Paraffin embedded scaffolds were collected after three days of cell culturing or four days of implantation, and 4% of paraformaldehyde was applied to fix in vitro scaffolds for 15 minutes while implanted scaffolds were fixed overnight in 10% formalin after being embedded in optimal cutting temperature (OCT) or paraffin. Then, scaffolds were embedded into paraffin and sectioned with a thickness of 8 μm to enable the following staining process. Frozen embedded scaffolds were prepared for immunostaining, while implanted scaffolds were collected and immediately embedded into OCT Compound (Leica) in − 80 °C. And 8 μm-thick slices were prepared for following immunostaining.

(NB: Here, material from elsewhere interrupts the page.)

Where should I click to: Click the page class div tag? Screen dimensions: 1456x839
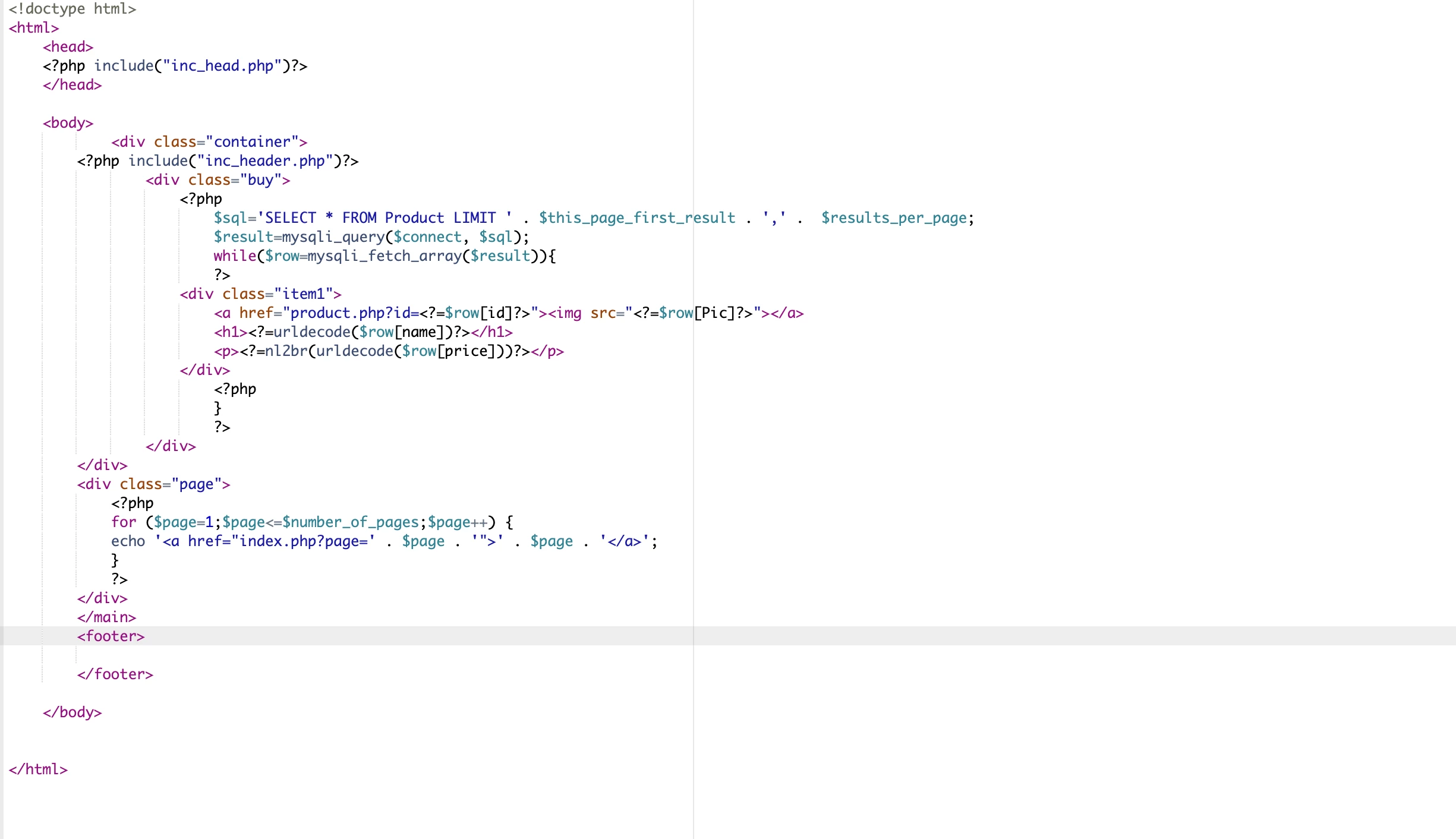click(153, 484)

Estimation of RGD motif density in the gelatin scaffolds

RGD motif is known to mediate cell attachment on the gelatin scaffolds, which are based on hydrolyzed collagen I derived from cold fish skin24. Collagen formation begins with the translation of 3α chain and the formation of procollagen triple helix, for collagen I, procollagen is made of 2 α1 chains and 1 α2 chain35. It is known that α1 chain contains two RGD motifs among a total length of 1464 amino acids and α2 chain contains 3 RGD motifs among a total length of 1366 amino acids, which means that there are seven RGD motifs within one procollagen molecule, which contains ~ 4000 amino acids with molecular weight (MW) of ~ 300kDa36. The RGD motifs were preserved in gelatin after hydrolysis to mediate cell adhesion37. Therefore, for a gelatin scaffold in the size of \(10 \times 10 \times 1\,({\mathrm{mm}})^3\), which is made of 4 mg of gelatin: The total molecular number of RGD motif in the scaffold would be estimated as (where NA is defined as Avogadro constant):

$$N_{RGD} = \frac{{Weight_{gelatin}}}{{MW_{procollagen}}} \times 7 \times N_A = 3.6 \times 10^{16}$$
(12)

Considering the porosity of 95%, the volume for gelatin inside can be calculated:

$$V_{gelatin} = V_{scaffold} \times 5{\mathrm{\% }} = 5 \times 10^{18}\,nm^3$$
(13)

The average volume containing one single RGD motif would be estimated as:

$$V_{RGD} = \frac{{V_{gelatin}}}{{N_{RGD}}} = 140\,nm^3$$
(14)

The average spacing between nearby RGD motifs would be estimated as:

$$Gap_{RGD} = \root {3} \of {{V_{RGD}}} \approx 5\,nm$$
(15)

Statistics

Statistical analyses were performed using one-way or two-way analysis of variance (ANOVA) with the GraphPad Prism 7.0. Multiple comparison between the groups was performed using post hoc Tukey’s multiple comparisons test (for one-way ANOVA) and Sidak’s multiple comparisons test (for two-way ANOVA). For experiments comparing two groups, we performed a two-tailed paired Student’s t test. Sample sizes (n) are shown in captions and original data are shown in source data file. Differences were represented by p value, which was available upon each analyzed data. Data were expressed as means ± s.d or means ± s.e.m.

Reporting summary

Further information on experimental design is available in the Nature Research Reporting Summary linked to this article.